- Born: April 26, 1891 Switzerland
- Died: August 23, 1973 (aged 82) Zurich, Switzerland
- Other name: Carl Julius Abegg-Haegler
- Education: University of Zurich
- Occupations: Industrialist, businessman
- Known for: Owner of the family business Abegg & Co and director of major Swiss companies
- Spouse: Katharine "Katja" Weiss ​ ​(m. 1917, divorced)​ Marie Louise Elisabeth "Lotti" Haegler ​ ​(m. 1929)​
- Children: 4

= Carl Julius Abegg =

Swiss businessman and industrialist

Carl Julius Abegg colloquially also Carl Julius Abegg-Haegler (26 April 1891 – 23 August 1973) was a Swiss industrialist, businessman and author. He was the grandson of Carl Abegg-Arter, who founded Abegg & Co.

== Early years ==
Abegg was born in 1891 in Switzerland. After completing his commercial training in Milan, Carl Julius Abegg joined his parents' business, Abegg & Co. In 1933. He received an honorary doctorate in Philosophy from the University of Zurich. He was also an active member of the Zunft zur Meisen guild in Zurich between 1913 and 1949.

== Career ==
He was active on numerous boards of directors: member of La Suisse Insurance Company (1929–1937), member of Maschinenfabrik Oerlikon (1930–1937), president of Nestlé (1937 and 1948–1961), vice president of Zurich Insurance Company (1937–1953), member of Credit Suisse (1940–1953), member of Zurich Chamber of Commerce (1941–1948), member of Elektrobank/ Elektrowatt (1951–1953), member of AIAG-Alusuisse (1957) and of the Swiss Reinsurance Company Swiss-Re (1957).

== Personal life ==

Abegg's grave in the Enzenbühl cemetery in Zurich

In 1917, Abegg firstly married Katharine "Katja" Weiss (1900–1991), a daughter of Karl Martin Weiss and Russian-born Nadescha Michailova, both in Moscow, Russia. They had one son;

- Carl Arter "Carlo" Abegg (1918–2000), married Canadian-born Marie de Boucherville (died 1981), a descendant of the founding families of Boucherville, Quebec, with issue.

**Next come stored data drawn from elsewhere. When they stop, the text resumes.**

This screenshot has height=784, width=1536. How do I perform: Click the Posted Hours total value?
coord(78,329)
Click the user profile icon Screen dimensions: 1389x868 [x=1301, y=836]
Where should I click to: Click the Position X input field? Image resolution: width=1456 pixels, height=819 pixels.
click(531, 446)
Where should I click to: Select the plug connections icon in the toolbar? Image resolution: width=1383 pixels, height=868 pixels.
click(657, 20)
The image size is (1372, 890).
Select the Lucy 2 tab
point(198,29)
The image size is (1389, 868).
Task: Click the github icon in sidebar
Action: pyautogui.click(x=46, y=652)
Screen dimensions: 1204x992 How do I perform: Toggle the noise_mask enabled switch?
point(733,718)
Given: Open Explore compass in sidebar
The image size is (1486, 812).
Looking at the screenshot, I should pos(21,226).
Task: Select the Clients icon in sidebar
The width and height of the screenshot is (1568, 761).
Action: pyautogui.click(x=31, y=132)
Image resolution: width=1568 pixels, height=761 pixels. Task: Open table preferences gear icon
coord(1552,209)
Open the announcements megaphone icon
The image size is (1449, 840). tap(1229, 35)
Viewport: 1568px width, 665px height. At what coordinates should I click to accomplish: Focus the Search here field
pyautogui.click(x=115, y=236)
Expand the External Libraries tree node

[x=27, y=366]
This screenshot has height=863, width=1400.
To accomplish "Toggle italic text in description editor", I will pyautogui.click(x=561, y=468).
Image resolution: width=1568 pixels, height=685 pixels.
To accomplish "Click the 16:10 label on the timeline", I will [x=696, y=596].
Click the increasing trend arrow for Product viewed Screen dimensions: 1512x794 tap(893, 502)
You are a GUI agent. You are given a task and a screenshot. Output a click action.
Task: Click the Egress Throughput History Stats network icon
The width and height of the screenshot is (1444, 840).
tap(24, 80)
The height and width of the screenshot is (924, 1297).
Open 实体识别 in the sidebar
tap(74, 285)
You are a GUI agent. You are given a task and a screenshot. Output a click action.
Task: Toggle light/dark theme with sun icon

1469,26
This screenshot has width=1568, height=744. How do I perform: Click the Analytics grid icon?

In 1929, Abegg married secondly to Marie Louise Elisabeth "Lotti" Haegler (1905–1985), daughter of Eugen Haegler (1857–1922), a businessman and Colonel in the Swiss Army, and Henriette Adeline Haegler (née Rütschi; 1871–). The Haegler family was socially prominent and was later associated with the Geigy and Lemann families. They had four children;

- Katharina Abegg
- Odette Abegg, married Hans Riemann
- Raymonde Abegg (1934–2021), married Hans A. Syz (1927–1985), a banker and partner in private bank Maerki Baumann & Co, who was a son of American-born Hans Syz, with issue including Hans G. Syz (born 1957), a film producer and cinematographer.

Abegg passed away 23 August 1973 in Zurich, Switzerland aged 82. He was laid to rest in the Enzenbühl Cemetery in Zurich.